“Citizen St. Just,” cried Schneider, “you will not allow the testimony of a ruffian like this, of a foolish girl, and a mad ex-priest, to weigh against the word of one who has done such service to the Republic: it is a base conspiracy to betray me; the whole family is known to favor the interest of the émigrés.”
“And therefore you would marry a member of the family, and allow the others to escape; you must make a better defence, citizen Schneider,” said St. Just, sternly.
Here I came forward, and said that, three days since, I had received an order to quit Strasburg for Paris immediately after a conversation with Schneider, in which I had asked him his aid in promoting my marriage with my cousin, Mary Ancel; that he had heard from me full accounts regarding her father’s wealth; and that he had abruptly caused my dismissal, in order to carry on his scheme against her.
“You are in the uniform of a regiment of this town; who sent you from it?” said St. Just.
I produced the order, signed by himself, and the despatches which Schneider had sent me.

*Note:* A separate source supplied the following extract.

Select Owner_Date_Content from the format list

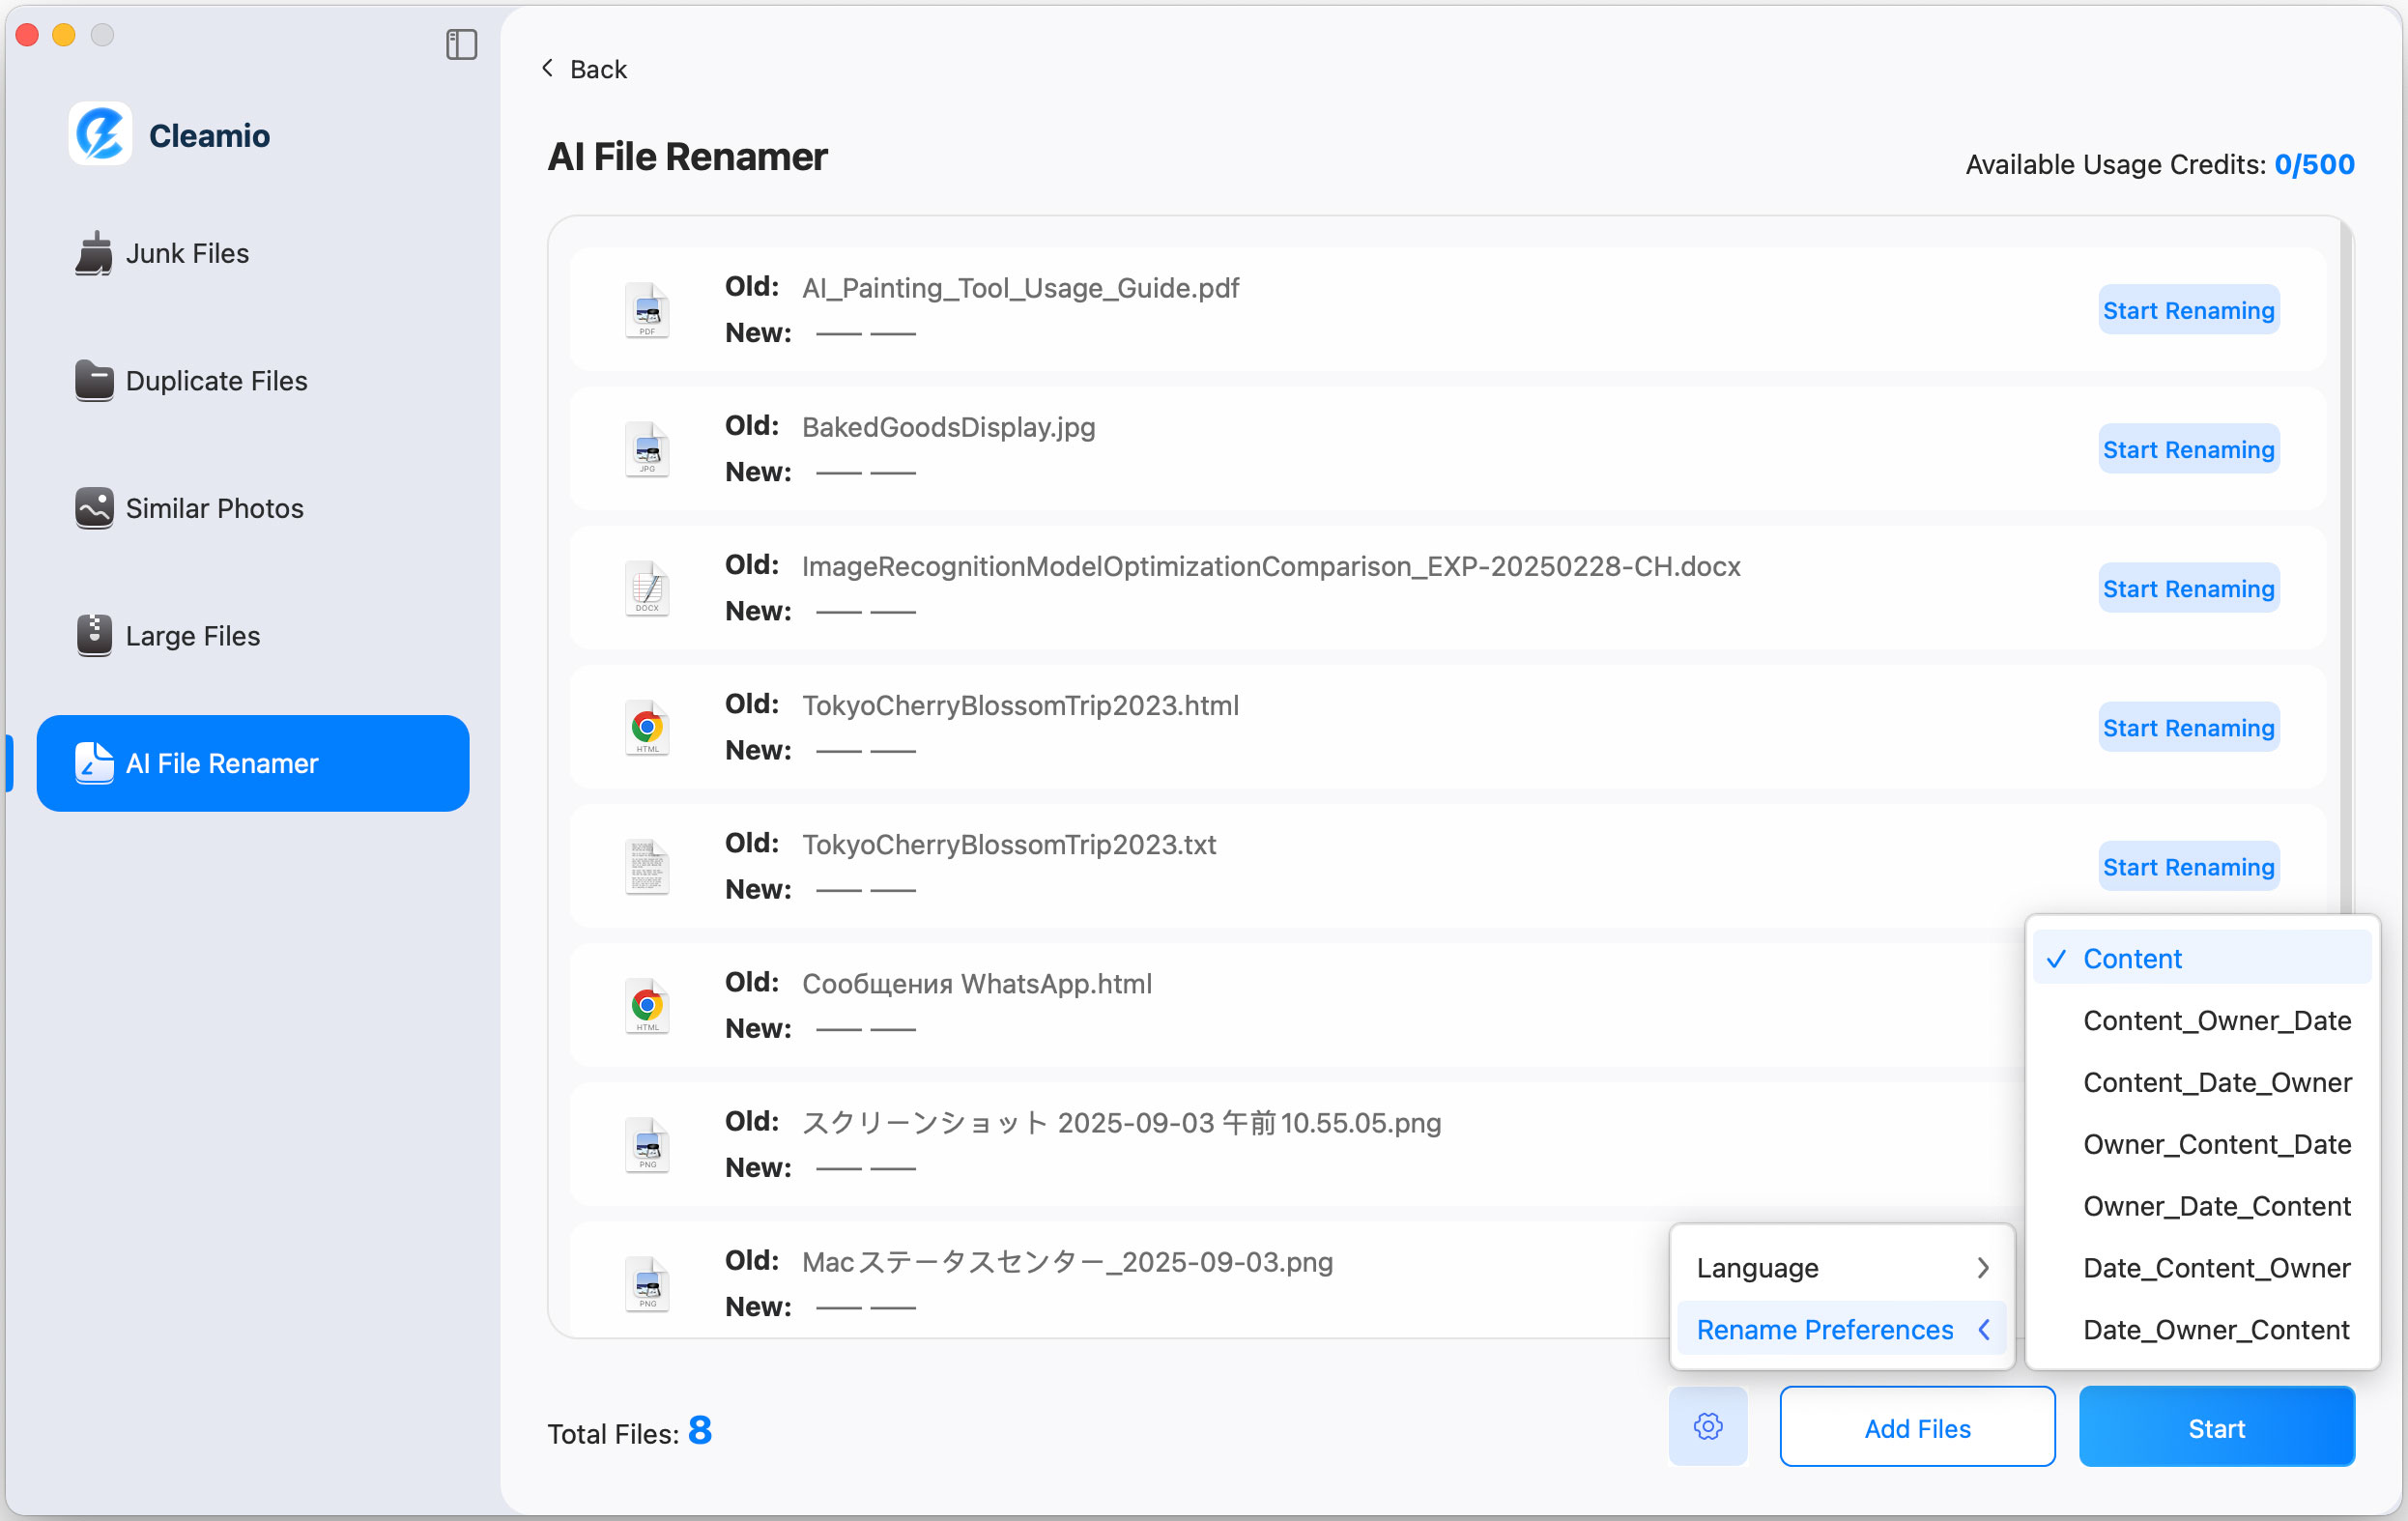tap(2217, 1206)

“The signature is mine, but the despatches did not come from my office. Can you prove in any way your conversation with Schneider?”
“Why,” said my sentimental friend Gregoire, “for the matter of that, I can answer that the lad was always talking about this young woman: he told me the whole story himself, and many a good laugh I had with citizen Schneider as we talked about it.”
“The charge against Edward Ancel must be examined into,” said St. Just. “The marriage cannot take place. But if I had ratified it, Mary Ancel, what then would have been your course?”
Mary felt for a moment in her bosom, and said—“He would have died to-night—I would have stabbed him with this dagger.”[*]
* This reply, and, indeed, the whole of the story, is historical. An account, by Charles Nodier, in the Revue de Paris, suggested it to the writer.